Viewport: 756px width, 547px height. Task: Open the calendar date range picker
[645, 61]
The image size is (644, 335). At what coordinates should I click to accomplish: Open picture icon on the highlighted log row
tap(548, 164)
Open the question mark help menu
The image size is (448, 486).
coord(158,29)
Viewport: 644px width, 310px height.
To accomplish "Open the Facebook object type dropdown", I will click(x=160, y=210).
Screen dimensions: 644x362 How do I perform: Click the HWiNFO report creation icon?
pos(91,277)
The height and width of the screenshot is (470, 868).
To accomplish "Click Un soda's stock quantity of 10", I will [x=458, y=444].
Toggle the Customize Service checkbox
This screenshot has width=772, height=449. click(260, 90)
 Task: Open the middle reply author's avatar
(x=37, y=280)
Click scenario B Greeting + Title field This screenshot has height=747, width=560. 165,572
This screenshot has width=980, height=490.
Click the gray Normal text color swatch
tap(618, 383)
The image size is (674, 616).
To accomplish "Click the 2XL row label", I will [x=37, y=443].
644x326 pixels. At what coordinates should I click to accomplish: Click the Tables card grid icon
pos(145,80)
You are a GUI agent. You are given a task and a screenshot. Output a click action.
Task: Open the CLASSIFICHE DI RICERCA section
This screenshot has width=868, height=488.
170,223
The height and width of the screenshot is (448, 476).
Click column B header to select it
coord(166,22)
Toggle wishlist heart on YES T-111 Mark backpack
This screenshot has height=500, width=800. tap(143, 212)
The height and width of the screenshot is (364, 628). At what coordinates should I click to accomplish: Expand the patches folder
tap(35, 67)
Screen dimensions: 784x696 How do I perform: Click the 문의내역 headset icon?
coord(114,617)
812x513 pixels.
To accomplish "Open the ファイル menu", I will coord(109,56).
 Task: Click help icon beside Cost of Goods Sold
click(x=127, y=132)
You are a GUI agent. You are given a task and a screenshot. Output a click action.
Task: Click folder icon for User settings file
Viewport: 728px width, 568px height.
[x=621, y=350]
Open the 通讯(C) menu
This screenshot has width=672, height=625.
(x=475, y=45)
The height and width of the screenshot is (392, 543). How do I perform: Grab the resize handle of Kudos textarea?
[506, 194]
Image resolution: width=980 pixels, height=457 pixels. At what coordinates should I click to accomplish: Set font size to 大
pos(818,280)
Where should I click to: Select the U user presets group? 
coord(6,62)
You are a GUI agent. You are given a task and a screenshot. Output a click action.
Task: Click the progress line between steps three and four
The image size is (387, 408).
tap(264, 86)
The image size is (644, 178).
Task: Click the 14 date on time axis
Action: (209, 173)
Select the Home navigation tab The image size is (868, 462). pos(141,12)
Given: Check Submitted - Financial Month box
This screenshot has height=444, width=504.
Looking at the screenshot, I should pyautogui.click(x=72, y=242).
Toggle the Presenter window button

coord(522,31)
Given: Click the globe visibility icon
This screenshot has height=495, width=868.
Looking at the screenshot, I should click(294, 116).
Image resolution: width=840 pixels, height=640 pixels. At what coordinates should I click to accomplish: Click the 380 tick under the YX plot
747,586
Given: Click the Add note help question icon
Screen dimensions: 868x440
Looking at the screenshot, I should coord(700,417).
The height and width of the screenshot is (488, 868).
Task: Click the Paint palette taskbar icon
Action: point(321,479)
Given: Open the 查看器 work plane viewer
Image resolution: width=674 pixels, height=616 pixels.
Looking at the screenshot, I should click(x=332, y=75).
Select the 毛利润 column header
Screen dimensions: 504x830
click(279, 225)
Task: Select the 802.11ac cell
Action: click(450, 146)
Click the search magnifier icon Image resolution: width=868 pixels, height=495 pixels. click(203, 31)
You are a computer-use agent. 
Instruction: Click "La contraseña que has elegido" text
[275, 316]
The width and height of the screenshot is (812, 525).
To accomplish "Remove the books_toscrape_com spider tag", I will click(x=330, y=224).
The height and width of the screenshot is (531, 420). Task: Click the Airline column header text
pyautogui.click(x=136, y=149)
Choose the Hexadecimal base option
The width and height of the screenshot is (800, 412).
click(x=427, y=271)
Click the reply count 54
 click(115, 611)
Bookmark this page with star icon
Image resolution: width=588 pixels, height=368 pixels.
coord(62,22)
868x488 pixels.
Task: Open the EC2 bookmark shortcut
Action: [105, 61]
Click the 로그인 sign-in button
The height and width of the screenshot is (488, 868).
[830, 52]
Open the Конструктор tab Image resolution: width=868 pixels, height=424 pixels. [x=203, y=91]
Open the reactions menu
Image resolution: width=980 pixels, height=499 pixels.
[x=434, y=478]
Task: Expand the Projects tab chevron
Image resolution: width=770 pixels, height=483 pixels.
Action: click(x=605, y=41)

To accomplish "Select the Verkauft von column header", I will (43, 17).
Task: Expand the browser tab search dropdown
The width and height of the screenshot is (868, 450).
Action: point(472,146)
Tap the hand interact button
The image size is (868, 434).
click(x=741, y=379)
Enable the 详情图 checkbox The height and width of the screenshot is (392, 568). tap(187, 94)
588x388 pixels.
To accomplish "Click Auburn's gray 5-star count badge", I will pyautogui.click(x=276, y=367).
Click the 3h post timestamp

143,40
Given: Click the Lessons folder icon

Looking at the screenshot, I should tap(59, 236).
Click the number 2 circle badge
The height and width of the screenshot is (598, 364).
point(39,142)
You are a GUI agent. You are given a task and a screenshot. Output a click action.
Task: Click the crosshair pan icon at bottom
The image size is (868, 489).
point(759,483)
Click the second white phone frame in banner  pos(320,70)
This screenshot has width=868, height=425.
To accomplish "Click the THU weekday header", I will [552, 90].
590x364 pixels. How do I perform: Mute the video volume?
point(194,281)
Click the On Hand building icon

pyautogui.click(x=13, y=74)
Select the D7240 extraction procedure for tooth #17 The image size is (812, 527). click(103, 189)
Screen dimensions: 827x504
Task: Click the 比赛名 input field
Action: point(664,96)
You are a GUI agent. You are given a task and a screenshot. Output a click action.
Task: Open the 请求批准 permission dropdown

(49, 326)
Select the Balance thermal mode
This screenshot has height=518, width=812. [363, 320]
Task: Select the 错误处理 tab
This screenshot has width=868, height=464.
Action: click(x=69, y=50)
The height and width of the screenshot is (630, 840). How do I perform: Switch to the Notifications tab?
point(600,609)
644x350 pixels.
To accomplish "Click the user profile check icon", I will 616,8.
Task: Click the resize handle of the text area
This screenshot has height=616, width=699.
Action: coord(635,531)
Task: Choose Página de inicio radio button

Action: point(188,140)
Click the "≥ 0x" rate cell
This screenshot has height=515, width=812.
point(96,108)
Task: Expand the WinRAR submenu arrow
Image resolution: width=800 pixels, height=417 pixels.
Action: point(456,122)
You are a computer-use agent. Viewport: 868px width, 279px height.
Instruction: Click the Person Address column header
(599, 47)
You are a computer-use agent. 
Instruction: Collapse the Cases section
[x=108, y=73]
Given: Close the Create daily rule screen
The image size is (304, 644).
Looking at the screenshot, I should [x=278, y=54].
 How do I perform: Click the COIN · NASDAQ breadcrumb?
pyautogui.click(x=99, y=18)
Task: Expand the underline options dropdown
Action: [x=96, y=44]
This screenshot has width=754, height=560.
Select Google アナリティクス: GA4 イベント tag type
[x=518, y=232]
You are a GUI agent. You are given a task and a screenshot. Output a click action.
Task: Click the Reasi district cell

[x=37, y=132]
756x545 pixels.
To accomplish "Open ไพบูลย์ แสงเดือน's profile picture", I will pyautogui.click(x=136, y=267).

--- --- ---

▸ WORK REQUIRED: Reproduce all the items above, substituting "UI agent" for each occurrence of "GUI agent" and keeping everything else unchanged.

▸ RIGHT ANSWER:
Viewport: 756px width, 547px height. Task: Open the calendar date range picker
[645, 61]
The image size is (644, 335). At what coordinates should I click to accomplish: Open picture icon on the highlighted log row
tap(548, 164)
Open the question mark help menu
The image size is (448, 486).
coord(158,29)
Viewport: 644px width, 310px height.
To accomplish "Open the Facebook object type dropdown", I will click(x=160, y=210).
Screen dimensions: 644x362 How do I perform: Click the HWiNFO report creation icon?
pos(91,277)
The height and width of the screenshot is (470, 868).
To accomplish "Click Un soda's stock quantity of 10", I will [x=458, y=444].
Toggle the Customize Service checkbox
This screenshot has width=772, height=449. click(260, 90)
 Task: Open the middle reply author's avatar
(x=37, y=280)
Click scenario B Greeting + Title field This screenshot has height=747, width=560. 165,572
This screenshot has width=980, height=490.
Click the gray Normal text color swatch
tap(618, 383)
The image size is (674, 616).
To accomplish "Click the 2XL row label", I will [x=37, y=443].
644x326 pixels. At what coordinates should I click to accomplish: Click the Tables card grid icon
pos(145,80)
You are a UI agent. You are given a task and a screenshot. Output a click action.
Task: Open the CLASSIFICHE DI RICERCA section
This screenshot has width=868, height=488.
170,223
The height and width of the screenshot is (448, 476).
Click column B header to select it
coord(166,22)
Toggle wishlist heart on YES T-111 Mark backpack
This screenshot has height=500, width=800. tap(143, 212)
The height and width of the screenshot is (364, 628). At what coordinates should I click to accomplish: Expand the patches folder
tap(35, 67)
Screen dimensions: 784x696 How do I perform: Click the 문의내역 headset icon?
coord(114,617)
812x513 pixels.
To accomplish "Open the ファイル menu", I will coord(109,56).
 Task: Click help icon beside Cost of Goods Sold
click(x=127, y=132)
You are a UI agent. You are given a task and a screenshot. Output a click action.
Task: Click folder icon for User settings file
Viewport: 728px width, 568px height.
[x=621, y=350]
Open the 通讯(C) menu
This screenshot has width=672, height=625.
(x=475, y=45)
The height and width of the screenshot is (392, 543). How do I perform: Grab the resize handle of Kudos textarea?
[506, 194]
Image resolution: width=980 pixels, height=457 pixels. At what coordinates should I click to accomplish: Set font size to 大
pos(818,280)
Where should I click to: Select the U user presets group? 
coord(6,62)
You are a UI agent. You are given a task and a screenshot. Output a click action.
Task: Click the progress line between steps three and four
The image size is (387, 408).
tap(264, 86)
The image size is (644, 178).
Task: Click the 14 date on time axis
Action: (209, 173)
Select the Home navigation tab The image size is (868, 462). pos(141,12)
Given: Check Submitted - Financial Month box
This screenshot has height=444, width=504.
Looking at the screenshot, I should pyautogui.click(x=72, y=242).
Toggle the Presenter window button

coord(522,31)
Given: Click the globe visibility icon
This screenshot has height=495, width=868.
Looking at the screenshot, I should click(294, 116).
Image resolution: width=840 pixels, height=640 pixels. At what coordinates should I click to accomplish: Click the 380 tick under the YX plot
747,586
Given: Click the Add note help question icon
Screen dimensions: 868x440
Looking at the screenshot, I should coord(700,417).
The height and width of the screenshot is (488, 868).
Task: Click the Paint palette taskbar icon
Action: point(321,479)
Given: Open the 查看器 work plane viewer
Image resolution: width=674 pixels, height=616 pixels.
Looking at the screenshot, I should click(x=332, y=75).
Select the 毛利润 column header
Screen dimensions: 504x830
click(279, 225)
Task: Select the 802.11ac cell
Action: click(450, 146)
Click the search magnifier icon Image resolution: width=868 pixels, height=495 pixels. click(203, 31)
You are a computer-use agent. 
Instruction: Click "La contraseña que has elegido" text
[275, 316]
The width and height of the screenshot is (812, 525).
To accomplish "Remove the books_toscrape_com spider tag", I will click(x=330, y=224).
The height and width of the screenshot is (531, 420). Task: Click the Airline column header text
pyautogui.click(x=136, y=149)
Choose the Hexadecimal base option
The width and height of the screenshot is (800, 412).
click(x=427, y=271)
Click the reply count 54
 click(115, 611)
Bookmark this page with star icon
Image resolution: width=588 pixels, height=368 pixels.
coord(62,22)
868x488 pixels.
Task: Open the EC2 bookmark shortcut
Action: [105, 61]
Click the 로그인 sign-in button
The height and width of the screenshot is (488, 868).
[830, 52]
Open the Конструктор tab Image resolution: width=868 pixels, height=424 pixels. [x=203, y=91]
Open the reactions menu
Image resolution: width=980 pixels, height=499 pixels.
[x=434, y=478]
Task: Expand the Projects tab chevron
Image resolution: width=770 pixels, height=483 pixels.
Action: click(x=605, y=41)

To accomplish "Select the Verkauft von column header", I will (43, 17).
Task: Expand the browser tab search dropdown
The width and height of the screenshot is (868, 450).
Action: point(472,146)
Tap the hand interact button
The image size is (868, 434).
click(x=741, y=379)
Enable the 详情图 checkbox The height and width of the screenshot is (392, 568). tap(187, 94)
588x388 pixels.
To accomplish "Click Auburn's gray 5-star count badge", I will pyautogui.click(x=276, y=367).
Click the 3h post timestamp

143,40
Given: Click the Lessons folder icon

Looking at the screenshot, I should tap(59, 236).
Click the number 2 circle badge
The height and width of the screenshot is (598, 364).
point(39,142)
You are a UI agent. You are given a task and a screenshot. Output a click action.
Task: Click the crosshair pan icon at bottom
The image size is (868, 489).
point(759,483)
Click the second white phone frame in banner  pos(320,70)
This screenshot has width=868, height=425.
To accomplish "Click the THU weekday header", I will [552, 90].
590x364 pixels. How do I perform: Mute the video volume?
point(194,281)
Click the On Hand building icon

pyautogui.click(x=13, y=74)
Select the D7240 extraction procedure for tooth #17 The image size is (812, 527). click(103, 189)
Screen dimensions: 827x504
Task: Click the 比赛名 input field
Action: point(664,96)
You are a UI agent. You are given a task and a screenshot. Output a click action.
Task: Open the 请求批准 permission dropdown

(49, 326)
Select the Balance thermal mode
This screenshot has height=518, width=812. [363, 320]
Task: Select the 错误处理 tab
This screenshot has width=868, height=464.
Action: click(x=69, y=50)
The height and width of the screenshot is (630, 840). How do I perform: Switch to the Notifications tab?
point(600,609)
644x350 pixels.
To accomplish "Click the user profile check icon", I will 616,8.
Task: Click the resize handle of the text area
This screenshot has height=616, width=699.
Action: coord(635,531)
Task: Choose Página de inicio radio button

Action: point(188,140)
Click the "≥ 0x" rate cell
This screenshot has height=515, width=812.
point(96,108)
Task: Expand the WinRAR submenu arrow
Image resolution: width=800 pixels, height=417 pixels.
Action: point(456,122)
You are a computer-use agent. Viewport: 868px width, 279px height.
Instruction: Click the Person Address column header
(599, 47)
You are a computer-use agent. 
Instruction: Collapse the Cases section
[x=108, y=73]
Given: Close the Create daily rule screen
The image size is (304, 644).
Looking at the screenshot, I should [x=278, y=54].
 How do I perform: Click the COIN · NASDAQ breadcrumb?
pyautogui.click(x=99, y=18)
Task: Expand the underline options dropdown
Action: [x=96, y=44]
This screenshot has width=754, height=560.
Select Google アナリティクス: GA4 イベント tag type
[x=518, y=232]
You are a UI agent. You are given a task and a screenshot. Output a click action.
Task: Click the Reasi district cell

[x=37, y=132]
756x545 pixels.
To accomplish "Open ไพบูลย์ แสงเดือน's profile picture", I will pyautogui.click(x=136, y=267).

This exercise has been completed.